Posted Thursday October 19, 2006 at 04:10 PM
Behold, the much-awaited revamped Vanity Fair website, latest in a star-studded rollout of Conde Nast magazine sites finally catching up to the internet age. This past summer VF brought on Andrew Hearst as web editor (scoring ace content as well as online savvy), and the resulting site is clean, easily navigable and distinctly Vanity Fair, with nav bar categories like "Politics & Power" and "Entertainment & Culture" both which are pointedly separate and distinct from "Fame & Scandal" (the Clooney cover story, however, is categorized under the latter - zing!). The VF sensibiltiy is also apparent in the use of evocative one-word slugs for different features - "Bling" for one on Jacob The Jeweler, "Pillage" to denote Randy "Duke" Cunningham, the unsurprising but just as typically VF "Starlet" for outtakes from Rachel Bilson's photo shoot,wherein she appears surprisingly clothed. The site also features content from issues past, both recent (Christopher Hitchens on blowjobs, in case you missed it the first time or just want to lie back and receive the turgid imagery) and 'classic' (mostly recent classics, like last year's Deep Throat scoop, an Eliot Spitzer profile from January 2005). And, of course, you want Suri photos? They got Suri photos!

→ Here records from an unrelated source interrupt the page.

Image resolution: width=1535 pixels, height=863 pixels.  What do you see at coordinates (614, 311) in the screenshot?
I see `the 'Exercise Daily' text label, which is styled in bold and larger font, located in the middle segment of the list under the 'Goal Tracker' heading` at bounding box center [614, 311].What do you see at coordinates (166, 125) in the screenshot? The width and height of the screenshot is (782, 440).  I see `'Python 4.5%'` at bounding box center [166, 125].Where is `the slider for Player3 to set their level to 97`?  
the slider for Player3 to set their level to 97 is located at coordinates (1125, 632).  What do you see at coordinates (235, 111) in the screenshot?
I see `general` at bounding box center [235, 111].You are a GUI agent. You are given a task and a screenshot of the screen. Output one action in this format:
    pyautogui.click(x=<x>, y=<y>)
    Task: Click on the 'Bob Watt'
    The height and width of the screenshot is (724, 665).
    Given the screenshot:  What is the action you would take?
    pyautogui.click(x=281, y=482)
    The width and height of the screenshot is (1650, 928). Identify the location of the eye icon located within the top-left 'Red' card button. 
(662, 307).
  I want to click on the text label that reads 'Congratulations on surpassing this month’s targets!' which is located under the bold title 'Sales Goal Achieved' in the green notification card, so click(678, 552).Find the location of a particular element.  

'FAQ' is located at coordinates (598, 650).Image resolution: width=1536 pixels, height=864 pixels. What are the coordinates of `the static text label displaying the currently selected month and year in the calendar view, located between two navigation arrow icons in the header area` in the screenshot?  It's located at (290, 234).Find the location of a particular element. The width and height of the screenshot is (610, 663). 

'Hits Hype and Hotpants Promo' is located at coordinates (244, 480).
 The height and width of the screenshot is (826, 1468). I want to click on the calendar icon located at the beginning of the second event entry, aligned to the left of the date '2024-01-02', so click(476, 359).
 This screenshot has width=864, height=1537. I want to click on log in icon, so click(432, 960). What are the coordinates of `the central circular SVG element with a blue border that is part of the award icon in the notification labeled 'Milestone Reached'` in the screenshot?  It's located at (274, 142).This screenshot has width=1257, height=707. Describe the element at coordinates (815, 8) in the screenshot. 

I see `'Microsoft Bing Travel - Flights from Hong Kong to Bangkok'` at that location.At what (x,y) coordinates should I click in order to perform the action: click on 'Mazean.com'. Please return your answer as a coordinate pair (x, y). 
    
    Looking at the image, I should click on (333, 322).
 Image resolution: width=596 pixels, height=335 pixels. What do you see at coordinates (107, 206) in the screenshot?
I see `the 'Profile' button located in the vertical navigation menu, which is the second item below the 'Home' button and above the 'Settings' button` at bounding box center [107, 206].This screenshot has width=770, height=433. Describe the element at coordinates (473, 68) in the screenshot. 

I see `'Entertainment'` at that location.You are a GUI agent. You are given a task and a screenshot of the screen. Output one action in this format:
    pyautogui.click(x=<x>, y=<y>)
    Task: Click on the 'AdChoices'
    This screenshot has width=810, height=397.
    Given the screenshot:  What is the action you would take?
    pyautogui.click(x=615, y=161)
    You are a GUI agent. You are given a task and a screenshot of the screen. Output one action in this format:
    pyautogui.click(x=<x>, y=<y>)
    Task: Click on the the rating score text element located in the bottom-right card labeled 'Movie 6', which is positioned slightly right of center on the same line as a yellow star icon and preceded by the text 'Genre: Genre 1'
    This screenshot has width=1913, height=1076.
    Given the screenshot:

Note that this is just the first day of a soft launch; Hearst promises that there will be "lots and lots of original material" coming soon. "This is really primarily a major redesign," says Hearst, promising impending RSS feeds plus blogs "probably within a few weeks" (no word yet on who will be blogging besides James Wolcott, whose blog for now enjoys links from all over the site). Hearst will have help in taking the site to the next level starting on October 30th with the arrival of ex-Gawkeress Jessica Coen, who will lend her tart wit to the site as deputy online editor. Until then the site still boasts quite a bit of material — at the end of each feature there are auto-generated links from the archives which are mostly recent but do include material from the past half-decade or so (Hearst says they will be excavating material from the more distant past as well, and look for writer-specific archives upcoming too. All the Hitch that's fit to print!).